→ Your task: Reproduce the material below line for line, with no changes.

Entries pointing to words and elements:
--
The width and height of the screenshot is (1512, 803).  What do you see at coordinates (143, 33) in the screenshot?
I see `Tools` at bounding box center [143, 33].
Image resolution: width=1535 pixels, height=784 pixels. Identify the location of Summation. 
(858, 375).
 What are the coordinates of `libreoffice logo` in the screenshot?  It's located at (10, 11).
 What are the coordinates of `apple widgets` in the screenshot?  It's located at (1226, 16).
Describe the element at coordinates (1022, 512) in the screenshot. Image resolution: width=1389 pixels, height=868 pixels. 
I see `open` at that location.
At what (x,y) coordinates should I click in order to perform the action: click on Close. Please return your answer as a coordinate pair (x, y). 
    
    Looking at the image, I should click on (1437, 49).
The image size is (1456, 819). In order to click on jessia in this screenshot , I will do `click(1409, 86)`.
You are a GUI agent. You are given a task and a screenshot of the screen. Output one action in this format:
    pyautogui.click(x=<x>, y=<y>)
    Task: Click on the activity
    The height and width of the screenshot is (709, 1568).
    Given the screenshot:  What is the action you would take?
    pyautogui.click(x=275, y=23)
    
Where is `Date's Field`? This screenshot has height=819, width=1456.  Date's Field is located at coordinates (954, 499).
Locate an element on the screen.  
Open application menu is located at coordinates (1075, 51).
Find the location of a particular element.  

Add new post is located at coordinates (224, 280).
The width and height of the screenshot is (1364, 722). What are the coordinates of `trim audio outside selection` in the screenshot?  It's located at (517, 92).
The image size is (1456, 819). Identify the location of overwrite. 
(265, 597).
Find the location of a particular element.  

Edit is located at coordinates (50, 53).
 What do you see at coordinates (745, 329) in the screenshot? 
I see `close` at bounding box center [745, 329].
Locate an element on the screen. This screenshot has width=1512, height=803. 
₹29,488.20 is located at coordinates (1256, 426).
--
→ Worked answer:
The width and height of the screenshot is (1512, 803).  What do you see at coordinates (143, 33) in the screenshot?
I see `Tools` at bounding box center [143, 33].
Image resolution: width=1535 pixels, height=784 pixels. Identify the location of Summation. 
(858, 375).
 What are the coordinates of `libreoffice logo` in the screenshot?  It's located at (10, 11).
 What are the coordinates of `apple widgets` in the screenshot?  It's located at (1226, 16).
Describe the element at coordinates (1022, 512) in the screenshot. Image resolution: width=1389 pixels, height=868 pixels. 
I see `open` at that location.
At what (x,y) coordinates should I click in order to perform the action: click on Close. Please return your answer as a coordinate pair (x, y). 
    
    Looking at the image, I should click on (1437, 49).
The image size is (1456, 819). In order to click on jessia in this screenshot , I will do `click(1409, 86)`.
You are a GUI agent. You are given a task and a screenshot of the screen. Output one action in this format:
    pyautogui.click(x=<x>, y=<y>)
    Task: Click on the activity
    The height and width of the screenshot is (709, 1568).
    Given the screenshot:  What is the action you would take?
    pyautogui.click(x=275, y=23)
    
Where is `Date's Field`? This screenshot has height=819, width=1456.  Date's Field is located at coordinates (954, 499).
Locate an element on the screen.  
Open application menu is located at coordinates (1075, 51).
Find the location of a particular element.  

Add new post is located at coordinates (224, 280).
The width and height of the screenshot is (1364, 722). What are the coordinates of `trim audio outside selection` in the screenshot?  It's located at (517, 92).
The image size is (1456, 819). Identify the location of overwrite. 
(265, 597).
Find the location of a particular element.  

Edit is located at coordinates (50, 53).
 What do you see at coordinates (745, 329) in the screenshot? 
I see `close` at bounding box center [745, 329].
Locate an element on the screen. This screenshot has width=1512, height=803. 
₹29,488.20 is located at coordinates (1256, 426).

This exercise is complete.